High-volume Streaming Data

GETTING VALUE FROM THE "DATA FIREHOSE" WITHOUT BEING DROWNED.

Situation: A new streaming data source could enhance customer data if it can be intelligently absorbed.

A new source of streaming data from multiple web and mobile sources might significantly enhance a company's  understanding of customer and new propect behavior and preferences. The data lake has heretofor been updated in batches, but the new streaming data is accumulating fast and has become overwhelming.

The Response - Assess the new data's usefulness, then prepare to process as it arrives.

Step1: A sample of the accumulated stream was separated out for intensive analysis. Speculation about what "we might find" or "could be learned" was put to the test. Is it really there? Is it new and surprising insight, or just a validation of what was already known? Is the new information actionable or just "nice to know"?

We found all of those situations. Much of the imagined, or "hoped for" learning was not supported in the data, or was found to be adequately covered by less cumbersome and expensive sources.

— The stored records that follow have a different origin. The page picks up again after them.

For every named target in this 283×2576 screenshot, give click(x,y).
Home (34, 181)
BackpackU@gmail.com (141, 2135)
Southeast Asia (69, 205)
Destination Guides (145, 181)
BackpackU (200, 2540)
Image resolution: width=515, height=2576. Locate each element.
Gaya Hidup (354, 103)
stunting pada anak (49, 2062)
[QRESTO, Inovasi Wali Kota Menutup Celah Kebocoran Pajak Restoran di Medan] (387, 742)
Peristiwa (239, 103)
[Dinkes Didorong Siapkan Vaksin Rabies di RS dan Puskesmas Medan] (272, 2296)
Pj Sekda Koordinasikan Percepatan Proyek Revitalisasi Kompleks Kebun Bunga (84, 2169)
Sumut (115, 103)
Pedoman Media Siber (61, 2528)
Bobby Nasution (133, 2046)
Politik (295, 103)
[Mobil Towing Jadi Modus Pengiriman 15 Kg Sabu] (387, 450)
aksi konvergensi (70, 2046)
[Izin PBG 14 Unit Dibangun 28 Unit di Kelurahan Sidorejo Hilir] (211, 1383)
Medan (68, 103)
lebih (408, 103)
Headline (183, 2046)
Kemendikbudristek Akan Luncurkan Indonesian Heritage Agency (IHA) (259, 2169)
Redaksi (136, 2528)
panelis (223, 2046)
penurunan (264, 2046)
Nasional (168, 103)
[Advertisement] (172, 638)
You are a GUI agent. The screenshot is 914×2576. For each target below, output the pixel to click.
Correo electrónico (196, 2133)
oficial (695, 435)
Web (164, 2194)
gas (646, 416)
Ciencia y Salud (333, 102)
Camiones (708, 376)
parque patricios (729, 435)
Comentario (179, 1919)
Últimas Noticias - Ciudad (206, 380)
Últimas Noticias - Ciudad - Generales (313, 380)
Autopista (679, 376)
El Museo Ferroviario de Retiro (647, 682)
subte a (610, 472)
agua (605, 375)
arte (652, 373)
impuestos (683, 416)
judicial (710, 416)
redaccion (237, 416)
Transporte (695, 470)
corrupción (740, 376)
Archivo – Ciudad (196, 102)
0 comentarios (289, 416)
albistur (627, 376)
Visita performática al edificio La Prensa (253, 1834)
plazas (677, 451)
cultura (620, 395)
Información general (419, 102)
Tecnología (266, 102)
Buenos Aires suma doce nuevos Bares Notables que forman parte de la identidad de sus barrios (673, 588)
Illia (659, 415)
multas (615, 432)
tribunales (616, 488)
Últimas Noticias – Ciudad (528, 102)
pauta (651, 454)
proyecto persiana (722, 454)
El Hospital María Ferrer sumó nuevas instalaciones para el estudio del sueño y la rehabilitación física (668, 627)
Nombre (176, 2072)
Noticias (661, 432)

But some very useful new learnings were identified.

Step 2: Design a process to reduce small batches of streamed records to a select group of key counts, sums and dates. Essentially, a "count them as they go by" strategy, this approach wrings the value out of the high-volume stream as it is received, eliminating the need to store large volumes of transient data.

The resulting aggregates and counts were much compressed than the original stream, but even these were found to have short-lived value. After accumulating for some days, these records are further aggregated in a process similar to the initial processing, and then disposed from the data lake.

Step 3: The processing was tested and refined by applying it in one day batches from the accumulated backlog. With the backlog now cleared, the processing is applied to the stream as it arrives, several times each day. The results are stored in the data lake and incorporated within the company's customer knowledge base. This new insight has become a trigger for new marketing and merchandising programs, and it being explored as a source of new features for ML modeling. 

What was Jay Dean's role?

As consulting analyst and architect, engaged by the CTO, Jay performed the analysis stage, in cooperation with the company's analysis group, and then designed, tested and documented the new processing plan. The validated process was handed over to the Dev Ops team for on-going implementation, while Jay engaged in additional analysis and exploration suggested by the insights from the initial stages.

Key Lessons

  1. Streaming data, especially that generated from on-line sources, can arrive in very high volume. The value of any single record is very low, but observations over time can be much more useful. However, accumulated records will become unwieldy and eventually so cumbersome that attempts to make use of the data are limited or even abandoned. Your data team will always have something else they need to do; "We'll get to it later". A better approach is to be realistic about what value can be extracted from the stream and develop ways to capture that knowledge as the stream data arrives.

  2. Experiencing the lower cost and seemingly limitless storage and processing power of a cloud platform, a data team can fall into a trap. They will keep everything that flows in, telling themselves, "You never know what you'll need". But there is a cost to this sort of data hoarding, both in direct fees to your cloud provider and in the reduced usefulness of the unprocessed data pile. And the phrase, "you never know" is ultimately a cop-out. Much can be known with a little effort, and decisions about priorites and capacity are a regular part of any business process. Resist the temptation to stuff streams. logs and other ephemeral data into your data lake and say "later". Think the problem through and reduce those streams to useful information at the doorstep.

  3. Despite the caveat expressed above, the space and processing power of new data tools and cloud platforms opens a door to new sources of knowledge. Even after refining the processing as described above, keep a complete record of data from a smaller sample of the data, perhaps a test-panel of customers, so that later analysis can look for unanticipated trends and patterns only visible over time, or find new behaviors not observed in the first analysis. Again, you may find this a rich source of new features for Machine Learning.